In some respects the Arab popular uprisings are directly connected to the evolving global capitalist crisis which has seen its epicentre shift from US financial markets, to sovereign debt crises in key parts of Southern Europe. While there are national specifics in different countries (Tunisia, Egypt, Libya, Bahrain, Yemen, etc.) - there are important common features at play in the uprisings.

These popular uprisings are largely urban in character - reflecting an increasingly new reality of the Arab World, and indeed of the Third World more generally - rapid urbanization and the burgeoning of squalid slums and high levels of unemployment, particularly youth unemployment.

The evolution and eventual outcome of these uprisings is uncertain. Years of repression have meant that progressive political; trade union and civic organizations are weak. The quality and durability of the democratic uprisings underway will critically depend on the ability of the working class, the youth sector, various professional and other middle strata, and the rank-and-file and junior officer corps of the armed forces to find common cause.

It is therefore important that all progressive forces in the world express practical solidarity with these popular uprisings, as part of ensuring that the progressive forces emerge stronger in this region.

The SACP also wishes, once more, to express its solidarity with the legitimate struggles of the Swazi people against the Tinkundla system. We wish to urge our government not to bail out the Swazi government, until and unless it allows for free and democratic expressions by the people of that country. The SACP demands the unbanning of all political parties in Swaziland and the creation of conditions for free and full political participation by all in building a democratic Swaziland.

The last and very important matter that the SACP wishes to place before this Central Committee is that of debating the current international affiliations of COSATU and its affiliates. In the light of the realignment of the global economic forces, the emergence of BRICS, and the failure of the Western trade union movement to confront the capitalist class in the wake of the recent global capitalist crisis, whether it is not time for COSATU to seriously debate and review its own international affiliations. Is it not time for COSATU to align itself closer with class oriented global union federations?

Towards a joint SACP/COSATU and Alliance programme of action

Arising out of all we have said above, and in the wake of our bilateral meeting last week, it is absolutely important that we develop, as per our agreement, a concrete programme of action on the ground, as also raised by Cosatu President in his opening address to this Central Committee. We will only be able to close ranks to defeat the new tendency and consolidate the NDR through concrete struggles on the ground.

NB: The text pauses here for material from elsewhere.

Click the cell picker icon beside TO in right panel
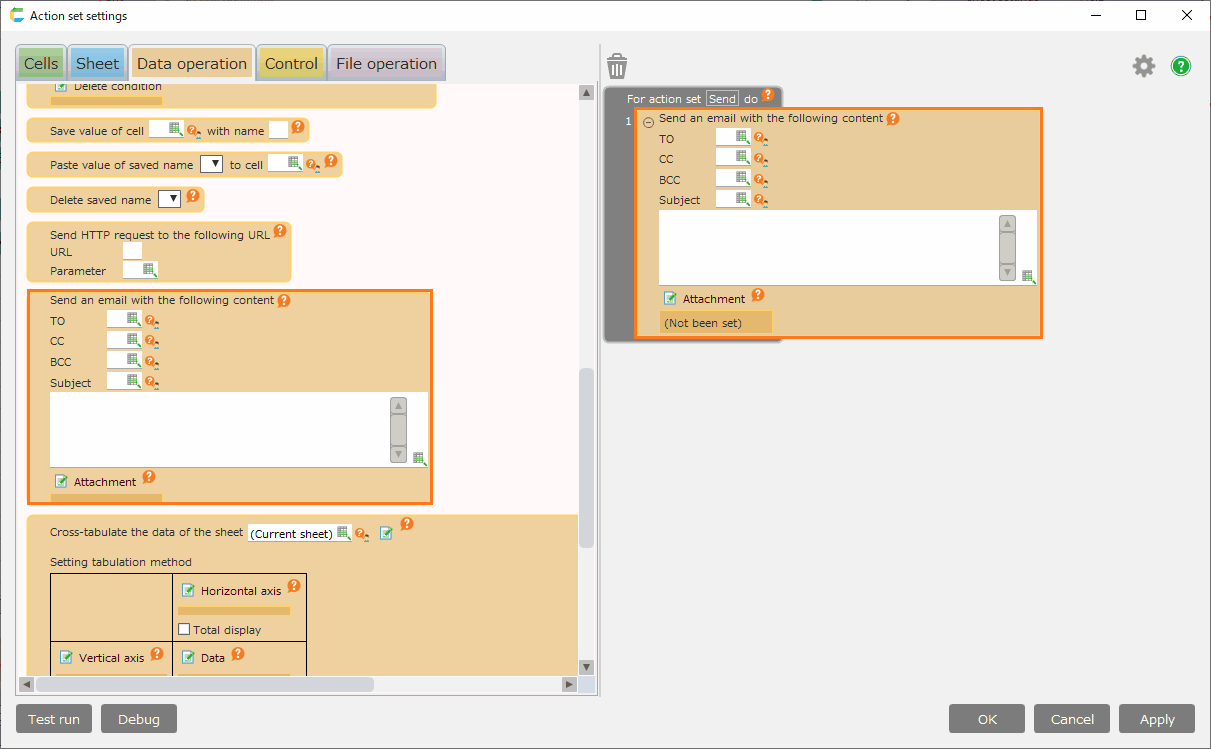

An important element of this is for union leaders and members to be active in party structure. We are making this call in the same way as we call upon party cadres in the ANC and government to be equally active in the SACP. It is important that all of us participate in these different spheres of society outlined in our MTV while at the same time ensuring that we do not abandon activism in and building the party structures. This is our collective revolutionary responsibility. It is through such concrete struggles that we will be able to defeat all our enemies and detractors including monopoly capital.

The SACP hopes that this Central Committee will reflect on all these matters and emerge with a programme that will contribute to working class unity and a concrete programme of action. The SACP will be standing alongside you, as a dependable ally and as the vanguard of South Africa's working class.